"Les Bijoutiers du clair de lune" d'Albert Vidalie
« Cette année-là, sur la fin de l’hiver, un homme du Hurepoix qu’on appelait Paillasson à cause d’une broussaille de poils qui lui sortait du nez et des oreilles, revint de Beauce où il s’était engagé pour l’arrachage des betteraves et les gros labours saisonniers. Chemin faisant ce journalier se souvint qu’il n’avait pas embrassé sa sœur depuis plus d’un an. Celle-ci était placée chez un grainetier d’Étréchy. Un peu par amitié, surtout dans le secret espoir de se régaler à l’office aux frais du grainetier, l’homme décida donc de faire un détour par cette commune avant de rentrer à la Croix-de-Bonvoir. Un quincailler qui remontait vers Dourdan pour la foire de Ventôse le prit dans sa voiture et l’amena bon trot jusqu’au carrefour des Granges, environ une lieue avant la ville. Là, les deux hommes se séparèrent. Le quincailler partit à ses affaires et Paillasson continua son chemin à pied. Ceci se passait dans les premiers jours de mars. Il faisait un beau temps sec. La terre ne s’était pas encore attendrie des dernières gelées mais le soleil glissait déjà dans l’air une douceur qui invitait à la promenade. Arrivé devant Villeconin dont il apercevait les toits et le clocher parmi les jardins, Paillasson décida de prendre à droite, par les champs, et s’engagea dans un chemin de traverse. » [*]
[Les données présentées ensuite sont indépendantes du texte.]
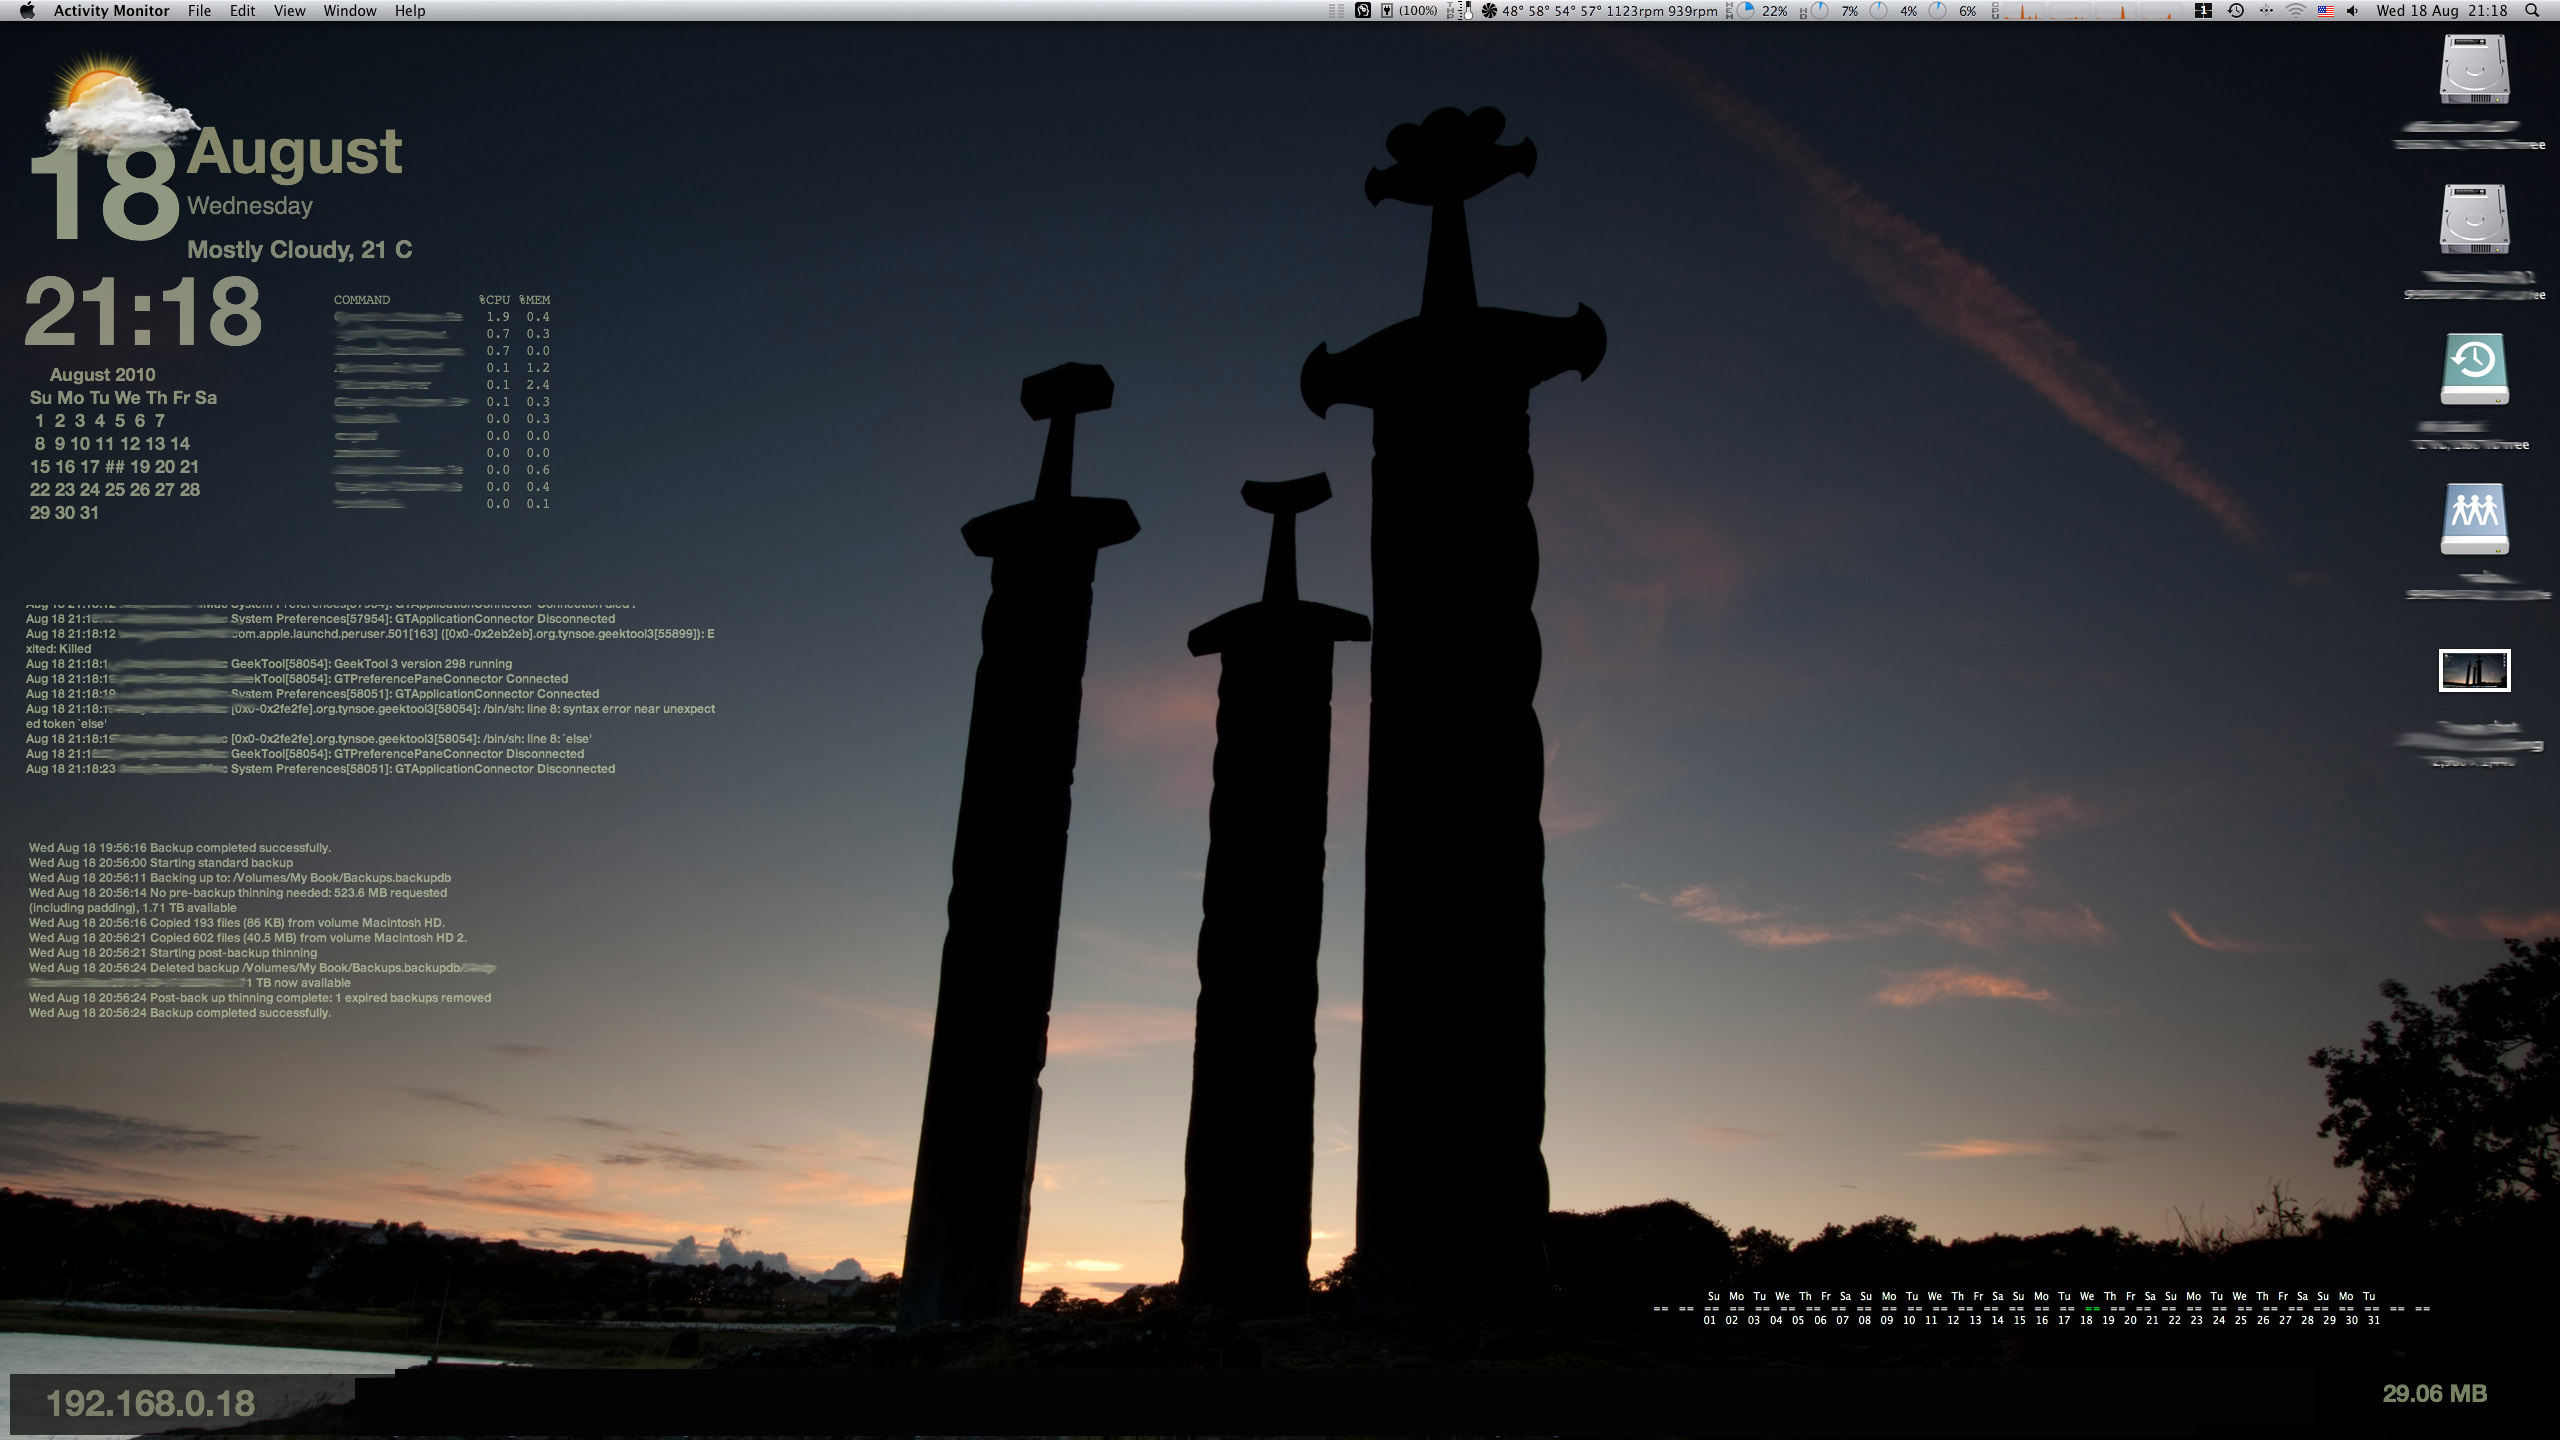2560x1440 pixels.
Task: Open the US flag input menu
Action: pyautogui.click(x=2325, y=11)
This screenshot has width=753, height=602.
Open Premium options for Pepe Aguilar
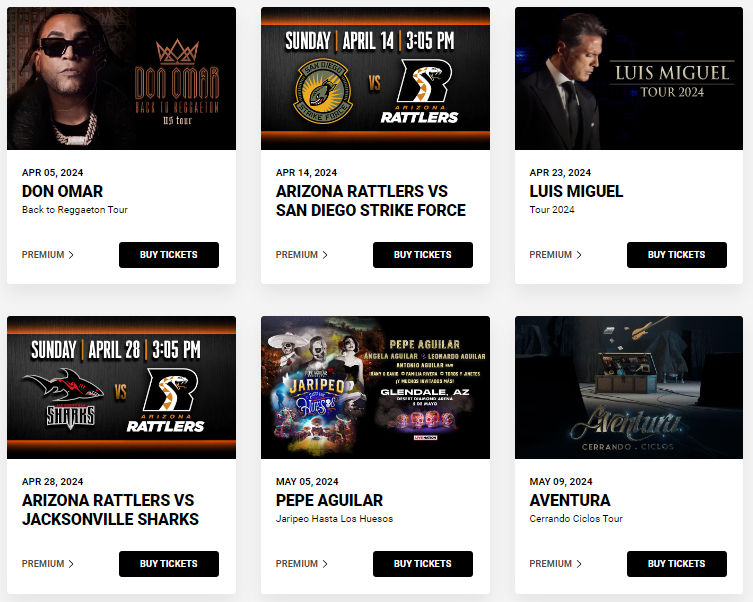tap(302, 564)
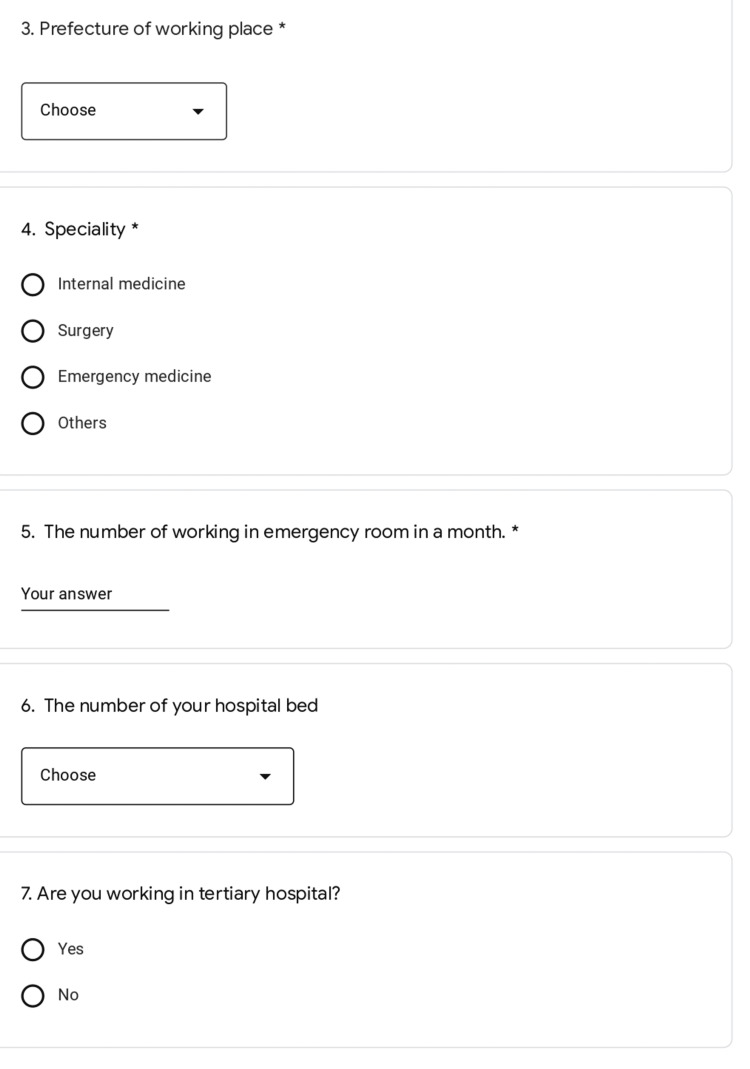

Albert Vidalie (1913-1971), dont nous reste dans l’oreille la chanson Les loups sont entrés dans Paris interprétée par Serge Reggiani, fut un écrivain rare, proche des « Hussards », ami notamment d’Antoine Blondin.
Robert Kanters, qui était son éditeur, écrit de lui, dans ses Souvenirs (À perte de vue, Le Seuil, 1981) : « Vidalie avait de la verve et du talent, de la vulgarité dans la vie et le goût d’un style élégant et classique dans ses œuvres. »
Ainsi Les Bijoutiers du clair de lune (dédié à Georges Arnaud, son copain), dont le titre évoque la façon dont s’appelaient entre eux les brigands et autres chauffeurs au XIXe siècle, réunit à la fois une narration soignée, dans un langage châtié auquel se mêlent des termes argotiques aujourd’hui souvent oubliés (ceux du temps de Vidocq).
L’histoire (dont semble-t-il Roger Vadim s’est inspiré très lointainement pour son film en 1958) demeure extrêmement simple et restituée par de brefs épisodes.
Léonce Galard, un négociant, vendeur de montres ambulant, est retrouvé mort dans un fossé, près d’une rivière dénommée « La Misère ». On prévient sa femme, Florentine, qu’accueillent chez eux les Desfontaines dont la fille, Ursule, se souvient d’avoir été agressée sexuellement par son oncle (« Ursule elle-même se défiait de son oncle Galard depuis qu’elle était en âge d’intéresser les hommes »). On soupçonne du meurtre vaguement un certain Lambert, un vagabond braconnier, un déclassé et un jouisseur (« Cet être-là ne regardait jamais l’horloge pour savoir si c’était l’heure du plaisir », nous dit l’auteur), avec qui Ursule va s’enfuir, pour une brève mais torride relation d’amour, « dans le sabri »…
Dans Les Bijoutiers du clair de lune, Albert Vidalie ne s’intéresse qu’aux personnages interlopes, colporteurs, charbonniers ou bûcherons, marginaux de l’époque : « C’était généralement des quarante-huitards attardés, des ivrognes appartenant à la lie de la commune », reconnaît-il.
Rien ne lui importe plus : des Mystères de Paris Albert Vidalie dresse la poésie…
Michel Sender.
[*] Les Bijoutiers du clair de lune d’Albert Vidalie [éditions Denoël, 1954], Sélection des Amis du Livre, Strasbourg, 1958 ; 240 pages, illustrations tirées du film de Roger Vadim (relié-cartonné).